■ **EXCERPT PROVIDED**
■ ■ ■ ■ ■ ■ ■
We tested 108 participants, out of which 17 were excluded before analysis for neurological medication use (9), head injuries and (4) excessive noise in ERP data as determined with standard artifact rejection criteria (3) (Luck, 2014). Additionally, one participant who did not follow an instruction ‘to choose strongly disagree’ while filling out post-experimental questionnaires (an attention check included) was also excluded. This resulted in a total of 91 participants, 45 females and 46 males, from 18 to 34 years of age (M = 19.11, s.d. = 2.11). The exclusion was no different across conditions and left 44 participants in the relational priming condition and 47 in the control priming condition. For all the participants included, valid electroencephalogram (EEG) data were available for at least a half of the trials in each of the conditions.

Procedure

After providing informed consent, participants were set up for EEG recording. They then completed a locator task, which was used to subliminally induce relational goals (Bargh and Chartrand, 1999; Lakin and Chartrand, 2003; Kimel et al., 2012). Participants were told that they would see a flash on the computer display and asked to report the location (left or right) of the flash using the arrow keys on the keyboard. The flash consisted of a 62 ms presentation of a word, followed by a mask, ‘XQFBZRMQWGBX’, for another 62 ms. With this presentation, the prime was expected to be subliminal (Kimel et al., 2012). Participants had been randomly assigned to one of the two priming conditions. In the relational priming condition, all the four priming words were relational (friend, partner, together and affiliate). In the control condition, they were not (table, neutral, room and vertical). There was a total of 80 trials, with each of the 4 words presented 20 times in a random order.
■ ■ ■ ■ ■ ■ ■
■ **ENTRIES SHOWN**
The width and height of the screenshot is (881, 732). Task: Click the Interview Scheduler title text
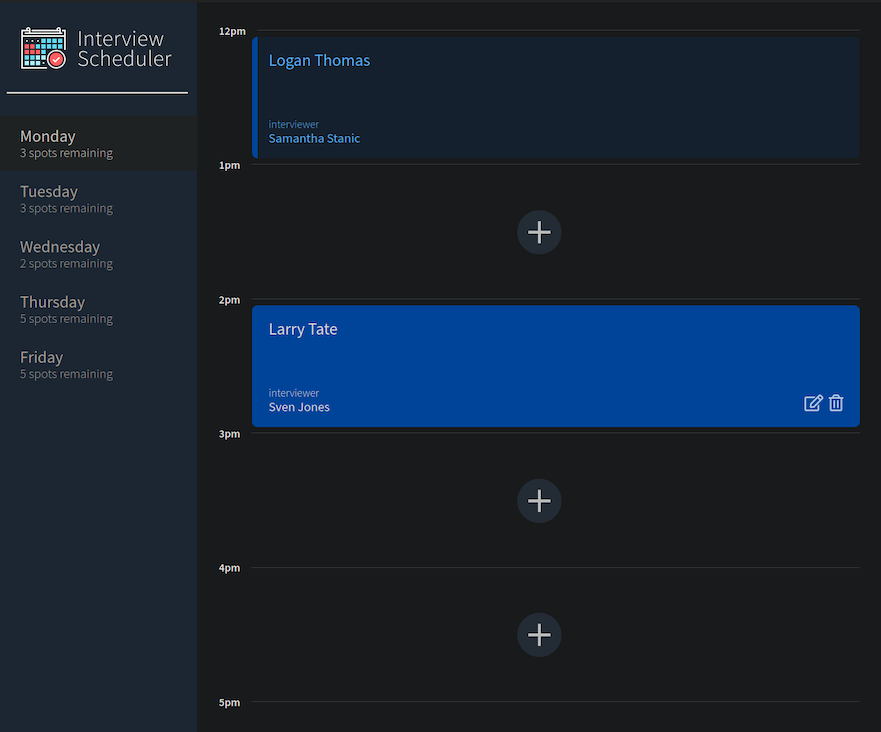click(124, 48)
■ ■ ■ ■ ■ ■ ■
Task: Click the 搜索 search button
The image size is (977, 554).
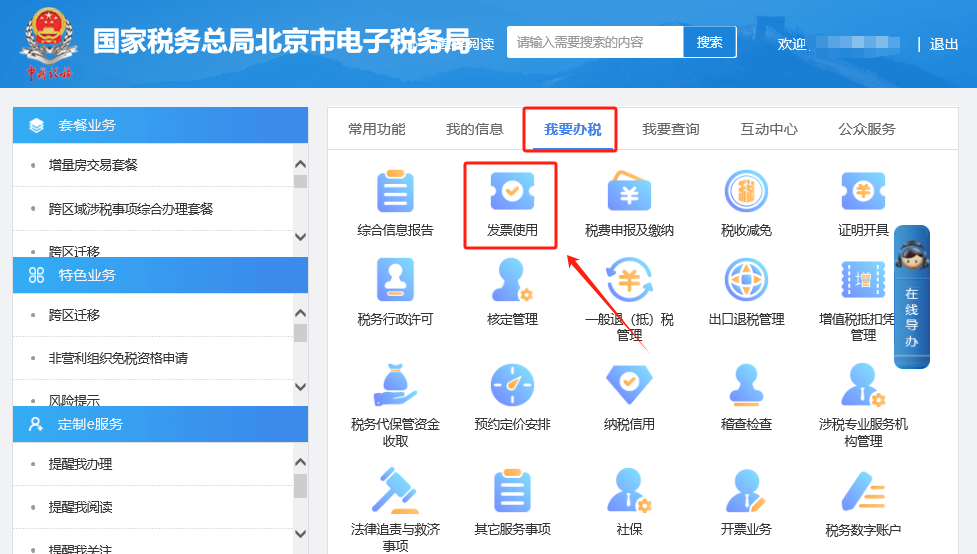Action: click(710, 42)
■ ■ ■ ■ ■ ■ ■
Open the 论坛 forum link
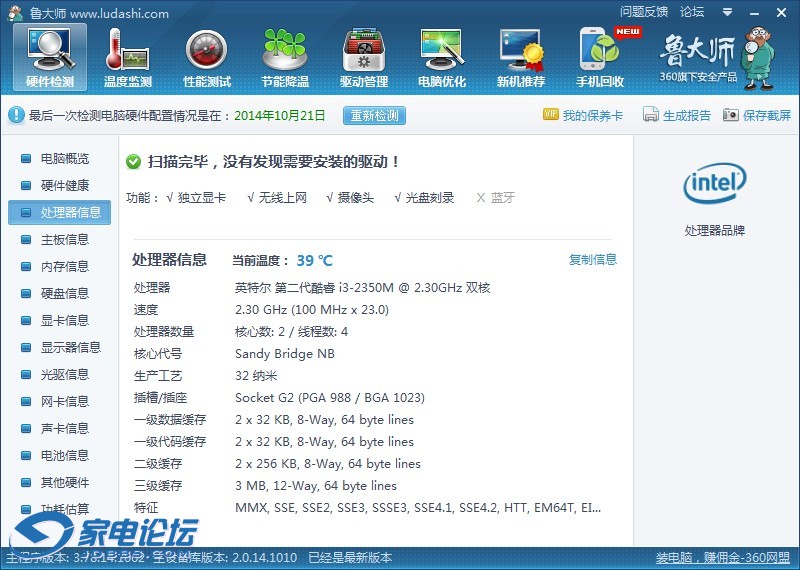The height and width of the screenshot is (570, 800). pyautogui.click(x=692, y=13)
■ ■ ■ ■ ■ ■ ■
■ **INSTRUCTIONS**
(a) Return the part of the study methods passage starting with "We tested 108" and going on through "of the conditions.", copied word for word.
(b) According to the study methods passage, which four words served as primes in the relational priming condition?
(c) Continue the study methods passage from the point where it stops.

■ **ANSWERS GIVEN**
(a)
We tested 108 participants, out of which 17 were excluded before analysis for neurological medication use (9), head injuries and (4) excessive noise in ERP data as determined with standard artifact rejection criteria (3) (Luck, 2014). Additionally, one participant who did not follow an instruction ‘to choose strongly disagree’ while filling out post-experimental questionnaires (an attention check included) was also excluded. This resulted in a total of 91 participants, 45 females and 46 males, from 18 to 34 years of age (M = 19.11, s.d. = 2.11). The exclusion was no different across conditions and left 44 participants in the relational priming condition and 47 in the control priming condition. For all the participants included, valid electroencephalogram (EEG) data were available for at least a half of the trials in each of the conditions.

(b) Friend, partner, together and affiliate.

(c)
The locator was followed by a norm-violation judgment task. As shown in Figure 1, each trial started with a fixation point (‘+’) presented for 750 ms at the center of the computer screen. Then, a word or phrase representing a location or situation (e.g. bike lane) was presented for 1000 ms, followed by another fixation point for 750 ms, after which a picture of that location or situation was shown. 2000 ms afterward, a word representing a behavior (e.g. cycling) was superimposed on the picture for 900 ms. Participants had been instructed to imagine someone performing the behavior in the location or situation (e.g. ‘cycling on the bike lane’). Then, a prompt appeared on the screen, upon which participants reported how violating the behavior would be in the situation by choosing a number from a 4-point rating scale ranging from (1 = not violating, 4 = very violating). Before the response prompt, there was an 800 ms interval to ensure that the response would not interfere with ERPs evoked by the behavior. Immediately after the judgment, the fixation cross for the next trial appeared on the screen.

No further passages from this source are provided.